Available records START
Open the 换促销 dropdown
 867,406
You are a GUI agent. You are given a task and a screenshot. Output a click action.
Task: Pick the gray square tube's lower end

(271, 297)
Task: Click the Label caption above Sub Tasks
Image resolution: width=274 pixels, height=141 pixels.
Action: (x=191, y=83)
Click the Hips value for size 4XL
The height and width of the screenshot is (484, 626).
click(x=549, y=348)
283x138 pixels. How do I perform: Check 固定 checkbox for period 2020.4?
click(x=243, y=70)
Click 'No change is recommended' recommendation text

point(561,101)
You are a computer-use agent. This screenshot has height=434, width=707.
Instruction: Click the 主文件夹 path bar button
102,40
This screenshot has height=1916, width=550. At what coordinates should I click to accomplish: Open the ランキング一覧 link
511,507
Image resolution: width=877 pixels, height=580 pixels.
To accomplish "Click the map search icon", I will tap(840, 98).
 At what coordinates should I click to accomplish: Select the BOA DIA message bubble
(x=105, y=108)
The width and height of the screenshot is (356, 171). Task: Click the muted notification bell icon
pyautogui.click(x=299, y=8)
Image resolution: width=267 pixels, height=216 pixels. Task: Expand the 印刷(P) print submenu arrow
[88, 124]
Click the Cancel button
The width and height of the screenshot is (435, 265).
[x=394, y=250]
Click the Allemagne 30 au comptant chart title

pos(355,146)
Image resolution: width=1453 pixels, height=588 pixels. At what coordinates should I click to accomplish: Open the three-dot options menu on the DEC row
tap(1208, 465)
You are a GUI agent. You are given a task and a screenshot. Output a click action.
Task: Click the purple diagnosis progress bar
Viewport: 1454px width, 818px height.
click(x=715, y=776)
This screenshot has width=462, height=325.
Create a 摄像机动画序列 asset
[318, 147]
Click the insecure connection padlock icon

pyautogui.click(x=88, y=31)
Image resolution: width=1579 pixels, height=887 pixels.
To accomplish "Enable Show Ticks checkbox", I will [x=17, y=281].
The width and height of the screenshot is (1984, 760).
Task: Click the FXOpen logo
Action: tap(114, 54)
Available records END
## Task requirements:
Set every record down word for word, omitting none.

## Exercise solution:
Open the 换促销 dropdown
 867,406
You are a GUI agent. You are given a task and a screenshot. Output a click action.
Task: Pick the gray square tube's lower end

(271, 297)
Task: Click the Label caption above Sub Tasks
Image resolution: width=274 pixels, height=141 pixels.
Action: (x=191, y=83)
Click the Hips value for size 4XL
The height and width of the screenshot is (484, 626).
click(x=549, y=348)
283x138 pixels. How do I perform: Check 固定 checkbox for period 2020.4?
click(x=243, y=70)
Click 'No change is recommended' recommendation text

point(561,101)
You are a computer-use agent. This screenshot has height=434, width=707.
Instruction: Click the 主文件夹 path bar button
102,40
This screenshot has height=1916, width=550. At what coordinates should I click to accomplish: Open the ランキング一覧 link
511,507
Image resolution: width=877 pixels, height=580 pixels.
To accomplish "Click the map search icon", I will tap(840, 98).
 At what coordinates should I click to accomplish: Select the BOA DIA message bubble
(x=105, y=108)
The width and height of the screenshot is (356, 171). Task: Click the muted notification bell icon
pyautogui.click(x=299, y=8)
Image resolution: width=267 pixels, height=216 pixels. Task: Expand the 印刷(P) print submenu arrow
[88, 124]
Click the Cancel button
The width and height of the screenshot is (435, 265).
[x=394, y=250]
Click the Allemagne 30 au comptant chart title

pos(355,146)
Image resolution: width=1453 pixels, height=588 pixels. At what coordinates should I click to accomplish: Open the three-dot options menu on the DEC row
tap(1208, 465)
You are a GUI agent. You are given a task and a screenshot. Output a click action.
Task: Click the purple diagnosis progress bar
Viewport: 1454px width, 818px height.
click(x=715, y=776)
This screenshot has width=462, height=325.
Create a 摄像机动画序列 asset
[318, 147]
Click the insecure connection padlock icon

pyautogui.click(x=88, y=31)
Image resolution: width=1579 pixels, height=887 pixels.
To accomplish "Enable Show Ticks checkbox", I will [x=17, y=281].
The width and height of the screenshot is (1984, 760).
Task: Click the FXOpen logo
Action: tap(114, 54)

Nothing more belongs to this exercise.